Article III. A. (10) (h) 2. states: (10) General Provisions
(h) Explanation of Benefits (EOB) and Hold Harmless
2. The Employer and the UMWA agree that excessive charges and escalating health costs are a joint problem requiring a mutual effort for solution. In any case in which a provider attempts to collect excessive charges or charges for services not medically necessary, as defined in the Plan, from a Beneficiary, the Plan Administrator or his agent shall, with the written consent of the Beneficiary, attempt to resolve the matter, either by negotiating a resolution or defending any legal action commenced by the provider. Whether the Plan Administrator or his agent negotiates a resolution of a matter or defends a legal action on a Beneficiary’s behalf, the Beneficiary shall not be responsible for any legal fees, settlements, judgements or other expenses in connection with the case, but may be liable for any services of the provider which are not provided under the Plan. The Plan Administrator or his agent shall have sole control over the conduct of the defense, including the determination of whether the claim should be settled or an adverse determination should be appealed. The
Opinion of Trustees ROD Case No. 93-080 Page 3
“hold harmless” protections available under this subparagraph do not apply until the deductible is met in full for the year, and shall not apply in the case of any service or supply obtained from a non-PPL source until the non-PPL out-of-pocket maximum is reached.
The Introduction to Article III of the Employer Benefit Plan states that covered services shall be limited to those services which are reasonable and necessary for the diagnosis or treatment of an illness or injury and which are given at the appropriate level of care. The Introduction further states that the fact that a level of care is prescribed by a physician does not mean that it is medically reasonable or necessary or that it is covered under the Plan. Article III. A. (1) (a) provides benefits for hospitalization.
A Funds’ medical consultant has reviewed the information submitted and noted that the cardiac consultation done during this time could have been scheduled on an outpatient basis since neither emergent results nor acute medical observation was required at this stage of the patient’s treatment and evaluation.
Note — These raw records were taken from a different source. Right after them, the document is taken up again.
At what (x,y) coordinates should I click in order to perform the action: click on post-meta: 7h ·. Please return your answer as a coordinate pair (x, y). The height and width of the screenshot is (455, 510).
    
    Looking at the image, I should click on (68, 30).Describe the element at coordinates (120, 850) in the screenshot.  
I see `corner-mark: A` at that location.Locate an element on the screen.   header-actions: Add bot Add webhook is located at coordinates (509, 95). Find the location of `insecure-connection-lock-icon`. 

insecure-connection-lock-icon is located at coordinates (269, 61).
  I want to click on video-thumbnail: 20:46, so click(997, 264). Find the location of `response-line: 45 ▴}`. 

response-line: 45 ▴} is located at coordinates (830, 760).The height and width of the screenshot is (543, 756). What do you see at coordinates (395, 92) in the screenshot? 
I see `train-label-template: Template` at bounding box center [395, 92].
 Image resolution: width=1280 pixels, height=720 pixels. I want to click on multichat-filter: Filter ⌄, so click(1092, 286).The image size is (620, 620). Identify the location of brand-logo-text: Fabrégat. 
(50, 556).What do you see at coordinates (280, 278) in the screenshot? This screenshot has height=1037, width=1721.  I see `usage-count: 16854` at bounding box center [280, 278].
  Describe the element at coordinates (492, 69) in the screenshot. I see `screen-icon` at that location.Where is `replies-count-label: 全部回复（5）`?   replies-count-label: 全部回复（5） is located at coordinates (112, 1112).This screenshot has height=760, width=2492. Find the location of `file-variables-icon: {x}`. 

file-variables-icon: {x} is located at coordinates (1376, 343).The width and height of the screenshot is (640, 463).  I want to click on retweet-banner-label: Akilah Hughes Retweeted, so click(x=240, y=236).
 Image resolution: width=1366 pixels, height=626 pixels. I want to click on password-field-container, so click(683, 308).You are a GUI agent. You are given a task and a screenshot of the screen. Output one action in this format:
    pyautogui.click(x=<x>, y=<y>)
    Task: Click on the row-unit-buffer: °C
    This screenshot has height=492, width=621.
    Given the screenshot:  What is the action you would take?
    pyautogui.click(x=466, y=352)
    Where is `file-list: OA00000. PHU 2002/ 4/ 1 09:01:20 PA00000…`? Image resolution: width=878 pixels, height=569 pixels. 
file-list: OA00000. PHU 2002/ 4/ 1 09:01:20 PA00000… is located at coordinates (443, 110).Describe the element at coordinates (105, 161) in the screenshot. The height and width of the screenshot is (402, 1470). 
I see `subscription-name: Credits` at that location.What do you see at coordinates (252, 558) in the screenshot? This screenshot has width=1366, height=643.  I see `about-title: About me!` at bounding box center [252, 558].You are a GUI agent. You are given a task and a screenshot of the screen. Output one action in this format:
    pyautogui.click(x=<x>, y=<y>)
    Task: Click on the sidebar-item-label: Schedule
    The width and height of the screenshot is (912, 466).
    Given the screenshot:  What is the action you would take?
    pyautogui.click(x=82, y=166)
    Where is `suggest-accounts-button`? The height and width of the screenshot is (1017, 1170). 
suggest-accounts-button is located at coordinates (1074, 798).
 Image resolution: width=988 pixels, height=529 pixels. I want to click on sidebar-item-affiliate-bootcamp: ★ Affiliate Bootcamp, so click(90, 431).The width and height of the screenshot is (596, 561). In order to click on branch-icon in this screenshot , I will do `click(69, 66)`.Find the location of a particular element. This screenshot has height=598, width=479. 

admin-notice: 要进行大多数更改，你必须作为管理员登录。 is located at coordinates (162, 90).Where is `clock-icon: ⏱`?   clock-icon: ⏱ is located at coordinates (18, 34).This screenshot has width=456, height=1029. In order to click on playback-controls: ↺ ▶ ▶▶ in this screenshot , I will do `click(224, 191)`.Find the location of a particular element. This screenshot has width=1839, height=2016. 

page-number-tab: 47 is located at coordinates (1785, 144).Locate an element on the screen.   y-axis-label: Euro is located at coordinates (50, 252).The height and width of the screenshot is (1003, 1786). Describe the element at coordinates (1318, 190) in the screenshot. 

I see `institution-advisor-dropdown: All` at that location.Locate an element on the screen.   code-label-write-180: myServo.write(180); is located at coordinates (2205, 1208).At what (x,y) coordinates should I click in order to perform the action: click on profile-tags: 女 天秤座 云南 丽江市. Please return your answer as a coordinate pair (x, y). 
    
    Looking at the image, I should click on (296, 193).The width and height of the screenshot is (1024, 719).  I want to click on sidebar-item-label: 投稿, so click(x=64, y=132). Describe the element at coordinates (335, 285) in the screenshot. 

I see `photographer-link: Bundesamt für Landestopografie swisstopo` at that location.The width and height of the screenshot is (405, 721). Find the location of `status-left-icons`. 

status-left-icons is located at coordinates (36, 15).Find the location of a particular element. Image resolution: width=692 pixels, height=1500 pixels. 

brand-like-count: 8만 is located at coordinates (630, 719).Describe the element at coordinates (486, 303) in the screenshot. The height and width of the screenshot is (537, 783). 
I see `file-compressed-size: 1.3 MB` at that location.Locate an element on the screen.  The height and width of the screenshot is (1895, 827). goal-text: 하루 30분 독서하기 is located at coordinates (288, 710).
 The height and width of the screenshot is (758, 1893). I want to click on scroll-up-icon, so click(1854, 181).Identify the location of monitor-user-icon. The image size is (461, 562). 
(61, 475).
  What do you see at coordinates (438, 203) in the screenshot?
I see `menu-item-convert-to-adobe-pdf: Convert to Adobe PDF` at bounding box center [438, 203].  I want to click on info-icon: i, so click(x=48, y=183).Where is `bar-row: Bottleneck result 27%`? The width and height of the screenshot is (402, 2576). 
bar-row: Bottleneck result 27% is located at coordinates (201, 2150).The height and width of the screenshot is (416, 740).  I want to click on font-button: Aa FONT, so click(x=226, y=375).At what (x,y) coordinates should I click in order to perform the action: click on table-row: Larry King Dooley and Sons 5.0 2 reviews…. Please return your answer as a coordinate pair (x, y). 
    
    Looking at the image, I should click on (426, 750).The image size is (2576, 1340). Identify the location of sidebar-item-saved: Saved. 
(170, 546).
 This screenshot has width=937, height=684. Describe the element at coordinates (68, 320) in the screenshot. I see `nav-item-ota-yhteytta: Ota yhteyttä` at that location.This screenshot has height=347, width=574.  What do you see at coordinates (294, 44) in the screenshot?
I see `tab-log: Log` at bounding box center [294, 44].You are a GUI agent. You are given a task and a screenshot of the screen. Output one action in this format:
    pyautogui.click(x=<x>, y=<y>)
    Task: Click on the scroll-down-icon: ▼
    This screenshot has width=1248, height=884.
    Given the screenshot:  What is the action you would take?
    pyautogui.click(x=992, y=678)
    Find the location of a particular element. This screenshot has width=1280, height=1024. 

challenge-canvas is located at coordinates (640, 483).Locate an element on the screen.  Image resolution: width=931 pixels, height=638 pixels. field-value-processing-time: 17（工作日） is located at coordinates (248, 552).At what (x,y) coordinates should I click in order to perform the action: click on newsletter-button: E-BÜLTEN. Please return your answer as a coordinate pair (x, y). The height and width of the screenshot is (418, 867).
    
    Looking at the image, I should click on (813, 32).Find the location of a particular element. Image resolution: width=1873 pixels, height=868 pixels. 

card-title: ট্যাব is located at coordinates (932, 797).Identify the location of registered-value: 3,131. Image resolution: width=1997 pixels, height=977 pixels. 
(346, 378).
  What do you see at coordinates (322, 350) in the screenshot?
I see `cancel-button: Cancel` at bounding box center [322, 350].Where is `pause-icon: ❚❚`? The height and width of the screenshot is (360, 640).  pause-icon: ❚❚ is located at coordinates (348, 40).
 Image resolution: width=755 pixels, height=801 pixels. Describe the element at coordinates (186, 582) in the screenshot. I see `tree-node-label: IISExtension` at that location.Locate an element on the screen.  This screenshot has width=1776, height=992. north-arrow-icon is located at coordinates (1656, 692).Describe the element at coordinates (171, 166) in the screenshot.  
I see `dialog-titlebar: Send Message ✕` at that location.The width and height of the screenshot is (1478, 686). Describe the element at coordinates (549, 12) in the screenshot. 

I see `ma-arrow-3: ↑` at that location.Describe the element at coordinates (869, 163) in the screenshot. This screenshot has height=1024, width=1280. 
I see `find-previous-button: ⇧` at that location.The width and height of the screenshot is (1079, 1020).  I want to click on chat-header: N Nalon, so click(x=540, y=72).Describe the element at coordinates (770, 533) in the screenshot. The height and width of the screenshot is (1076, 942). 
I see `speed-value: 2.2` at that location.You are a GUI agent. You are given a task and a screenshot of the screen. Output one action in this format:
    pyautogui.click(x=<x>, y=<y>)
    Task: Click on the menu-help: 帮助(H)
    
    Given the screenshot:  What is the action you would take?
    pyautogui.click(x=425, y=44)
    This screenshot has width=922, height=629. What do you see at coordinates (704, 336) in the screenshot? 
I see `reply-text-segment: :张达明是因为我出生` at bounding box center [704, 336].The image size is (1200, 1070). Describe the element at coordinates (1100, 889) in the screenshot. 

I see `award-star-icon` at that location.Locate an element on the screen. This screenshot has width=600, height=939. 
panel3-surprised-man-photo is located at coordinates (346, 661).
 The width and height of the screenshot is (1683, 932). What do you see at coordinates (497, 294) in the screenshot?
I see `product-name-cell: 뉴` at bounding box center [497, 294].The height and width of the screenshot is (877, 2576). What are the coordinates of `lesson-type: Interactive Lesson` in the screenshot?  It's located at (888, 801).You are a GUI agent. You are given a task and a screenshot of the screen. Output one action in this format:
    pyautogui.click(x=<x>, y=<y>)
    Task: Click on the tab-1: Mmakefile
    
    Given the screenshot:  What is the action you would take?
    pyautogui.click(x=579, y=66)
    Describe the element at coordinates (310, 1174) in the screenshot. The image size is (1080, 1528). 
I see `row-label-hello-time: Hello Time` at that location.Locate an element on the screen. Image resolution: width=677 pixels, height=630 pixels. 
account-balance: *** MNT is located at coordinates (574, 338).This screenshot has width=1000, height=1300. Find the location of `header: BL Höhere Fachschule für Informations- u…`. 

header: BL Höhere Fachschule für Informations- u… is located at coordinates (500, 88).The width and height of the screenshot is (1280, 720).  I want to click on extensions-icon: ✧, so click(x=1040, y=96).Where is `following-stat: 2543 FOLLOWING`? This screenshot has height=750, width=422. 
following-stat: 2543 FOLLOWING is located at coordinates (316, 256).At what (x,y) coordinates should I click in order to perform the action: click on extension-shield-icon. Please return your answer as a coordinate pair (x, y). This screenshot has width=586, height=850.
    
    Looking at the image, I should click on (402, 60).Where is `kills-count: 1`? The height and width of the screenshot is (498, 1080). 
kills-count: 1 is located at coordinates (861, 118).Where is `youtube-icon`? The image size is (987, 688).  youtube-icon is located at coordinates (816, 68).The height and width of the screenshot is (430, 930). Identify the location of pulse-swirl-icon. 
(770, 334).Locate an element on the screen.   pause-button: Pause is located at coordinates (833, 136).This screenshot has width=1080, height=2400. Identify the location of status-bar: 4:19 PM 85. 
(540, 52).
The consultant has concluded that the documentation does not support the medical necessity for hospitalization on October 9,1995. Therefore, under the provisions of the Employer Benefit Plan, the Employer is not required to provide benefits for the room and board charges on October 9, 1995, but is required to provide benefits for any ancillary charges on the last day which would have been incurred at a visit at a lower level of care as an outpatient.
Article III. A. (10) (h) 2. of the Employer Benefit Plan, known as the “hold harmless” provision, applies when the provider charges for services that are not medically necessary. It has been determined that the Employee could have been discharged on October 8, 1995. Therefore, hospitalization for the additional day was not medically necessary, and the Employer must hold the Employee harmless from any attempts by the hospital to collect for the room and board charges of the final day of hospitalization.
Opinion of the Trustees
The Employer is not required to provide benefits for the room and board charges for the Employee’s hospitalization on October 9, 1995, but is required to hold the Employee harmless against any attempt by the provider to collect for these charges. Also, the Employer is required to provide benefits for any ancillary charges incurred during the final day that would have been incurred in an out-patient setting.